The legislation — which would shrink the seat of the federal government to a two-square-mile enclave and designate the District’s other 66 square miles the State of Washington, Douglass Commonwealth — has no immediate prospects of enactment. Senate Majority Leader Mitch McConnell (R-Ky.) won’t allow debate on the bill, and the White House vowed to veto it if given the chance. Even if it were enacted, a court challenge on constitutional grounds would be likely.
But Friday’s debate and vote on H.R. 51 demonstrated how far the issue has come in recent years. More and more Americans recognize that District residents should be represented in Congress and have local control. They see this for the civil rights issue it is. It will not go away until there is some resolution to the centuries-old problem.
“Congress has two choices,” said D.C. Del. Eleanor Holmes Norton (D). “It can continue to exercise undemocratic, autocratic authority over the 705,000 American citizens who reside in our nation’s capital, treating them, in the words of Frederick Douglass as ‘aliens, not citizens, but subjects.’ Or Congress can live up to this nation’s promise and ideals and pass H.R. 51.” A poignant footnote to her clarion call: She could not vote on legislation she has relentlessly championed since joining the House in 1991.
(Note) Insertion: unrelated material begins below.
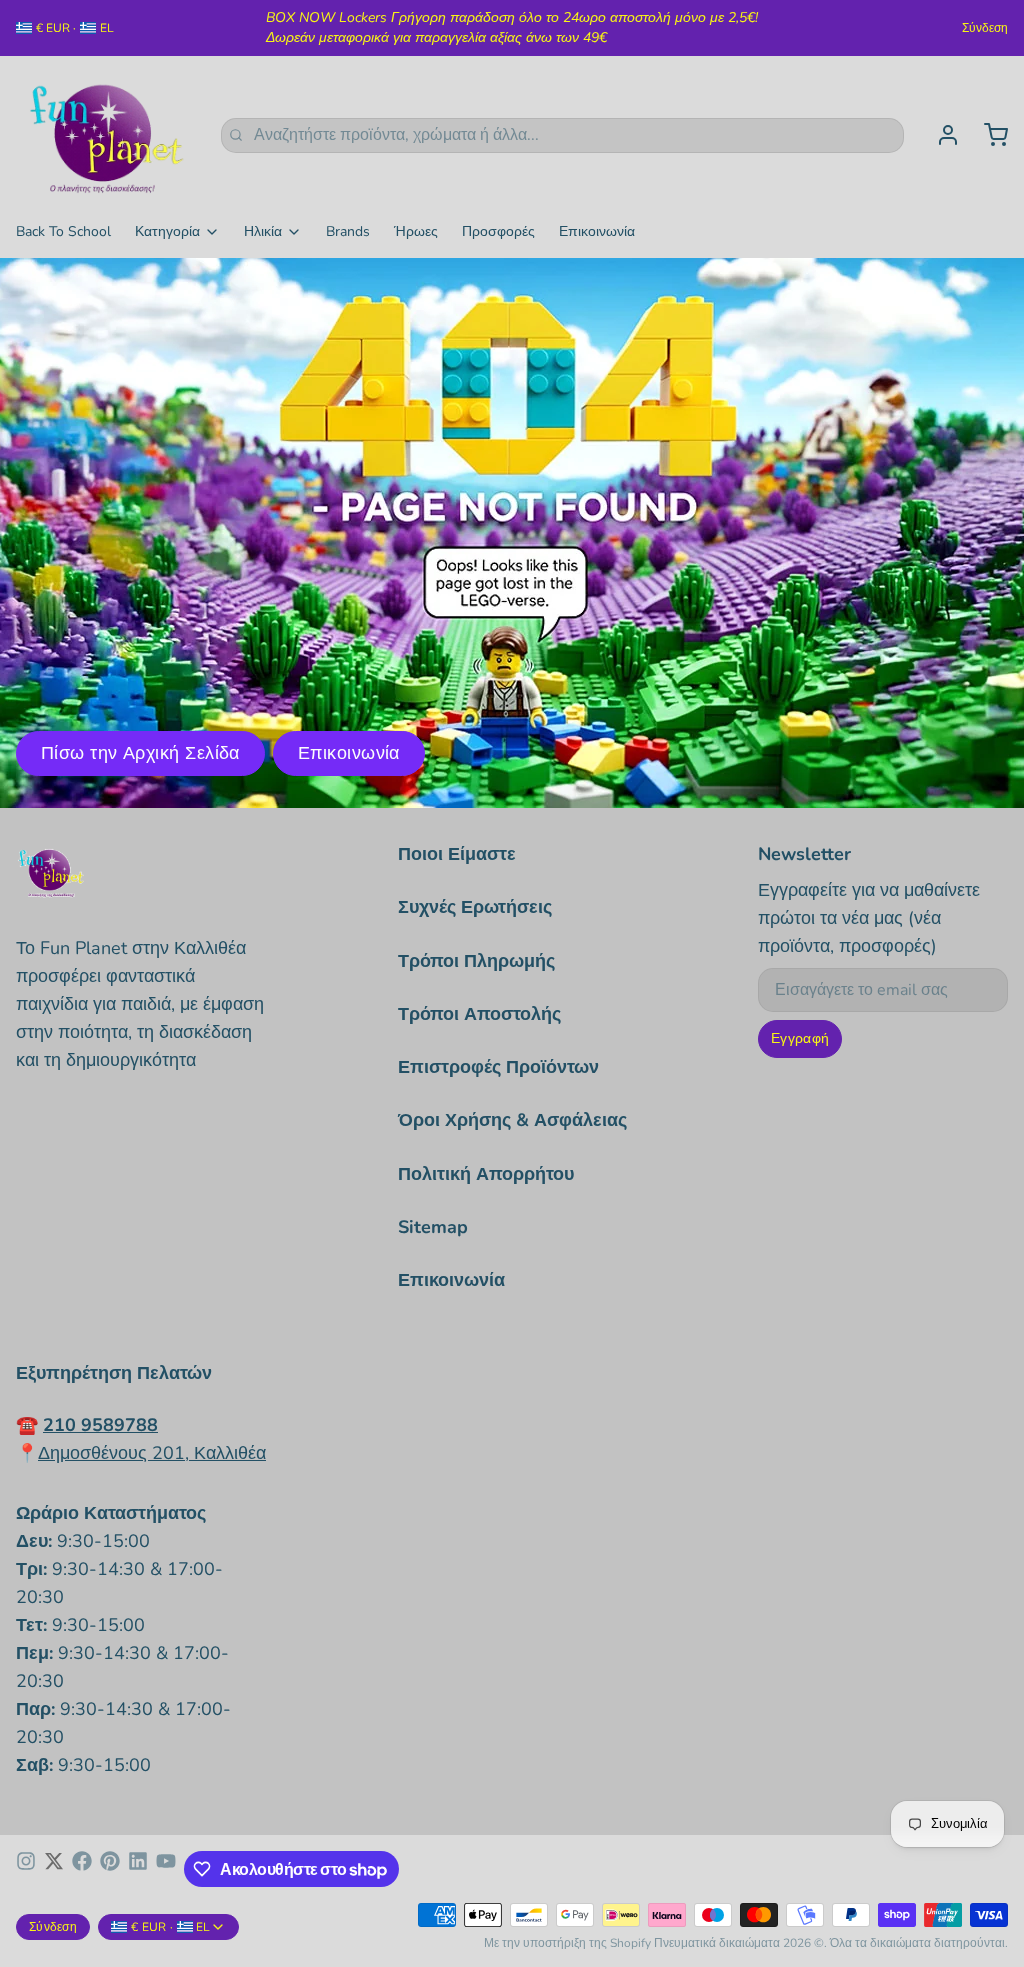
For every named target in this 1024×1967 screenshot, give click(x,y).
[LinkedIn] (138, 1869)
D.C.’s population is larger than that of Wyoming or Vermont; it pays more federal taxes than 22 states; its budget is bigger than those of 12 states; its Triple-A bond rating is higher than those of 35 states; and its sons and daughters willingly go off to serve and fight for their country. Yet it has no voice in Congress. Its conduct of municipal affairs — as has been made painfully clear in recent weeks when the Trump administration shortchanged D.C.’s effort to deal with covid-19 and unleashed federal troops against peaceful protesters — is subject to the whims of those who sit in the White House and Congress.
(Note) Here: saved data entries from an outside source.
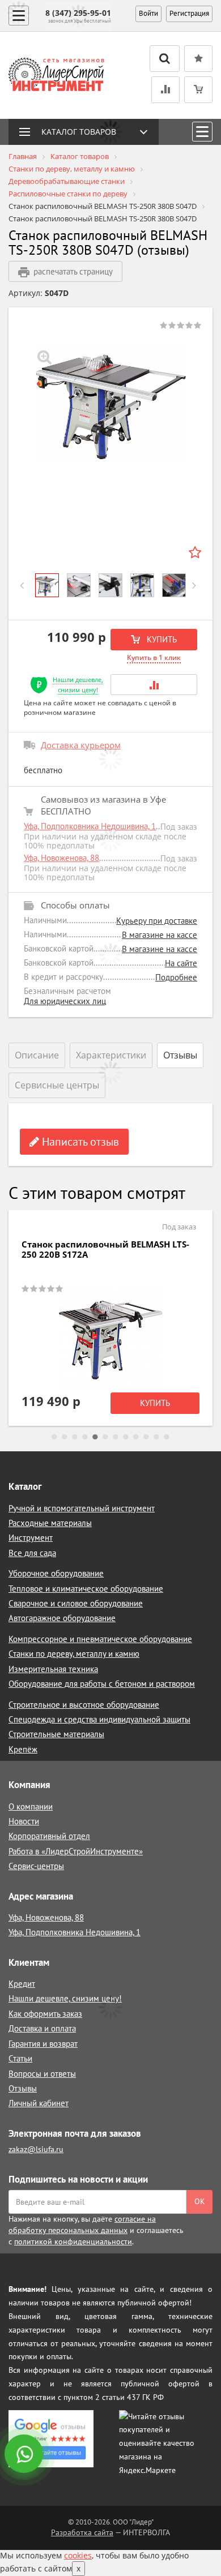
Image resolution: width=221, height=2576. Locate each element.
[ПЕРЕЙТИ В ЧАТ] (25, 2455)
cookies (78, 2555)
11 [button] (156, 1437)
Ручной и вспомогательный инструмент (81, 1508)
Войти (148, 13)
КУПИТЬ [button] (160, 639)
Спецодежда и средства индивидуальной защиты (99, 1719)
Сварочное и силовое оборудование (75, 1603)
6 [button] (105, 1437)
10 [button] (146, 1437)
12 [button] (167, 1437)
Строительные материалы (56, 1734)
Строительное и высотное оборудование (83, 1704)
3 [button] (75, 1437)
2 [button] (65, 1437)
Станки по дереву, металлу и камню (73, 1653)
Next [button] (198, 585)
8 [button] (126, 1437)
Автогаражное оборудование (62, 1618)
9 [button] (136, 1437)
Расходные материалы (50, 1523)
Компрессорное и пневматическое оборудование (100, 1639)
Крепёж (22, 1749)
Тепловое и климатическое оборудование (85, 1588)
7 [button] (115, 1437)
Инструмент (30, 1537)
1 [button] (54, 1437)
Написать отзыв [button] (79, 1141)
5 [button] (95, 1437)
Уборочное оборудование (56, 1573)
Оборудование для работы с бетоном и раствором (101, 1683)
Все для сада (32, 1553)
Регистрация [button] (189, 13)
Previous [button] (26, 585)
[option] (110, 403)
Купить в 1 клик (154, 657)
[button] (153, 684)
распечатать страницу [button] (73, 271)
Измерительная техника (53, 1669)
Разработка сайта (82, 2532)
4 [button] (85, 1437)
Republicans framed statehood as a blatant power grab, a way to bolster Democratic power in Congress. Since when is party affiliation relevant to American citizens securing their rights? Clearly, Republicans don’t view the residents of D.C. as “real Americans.” How else to explain Arkansas Sen. Tom Cotton’s comments that Wyoming, while less populous than the District, is more deserving of representation because it is a “well-rounded working class state” with more people in jobs like mining and logging? In truth, Wyoming tops the nation when it comes to states with high numbers of people working at all levels of government.
If there is any distinction to be made, it is that about 45 percent of D.C. residents are black, a higher share than in any state. That puts the GOP’s opposition to giving the District a voice in Congress squarely in line with its efforts to disenfranchise black people across the country as a way to hold on to power. Hopefully, voters in November will provide a rebuke to that cynical and un-American strategy.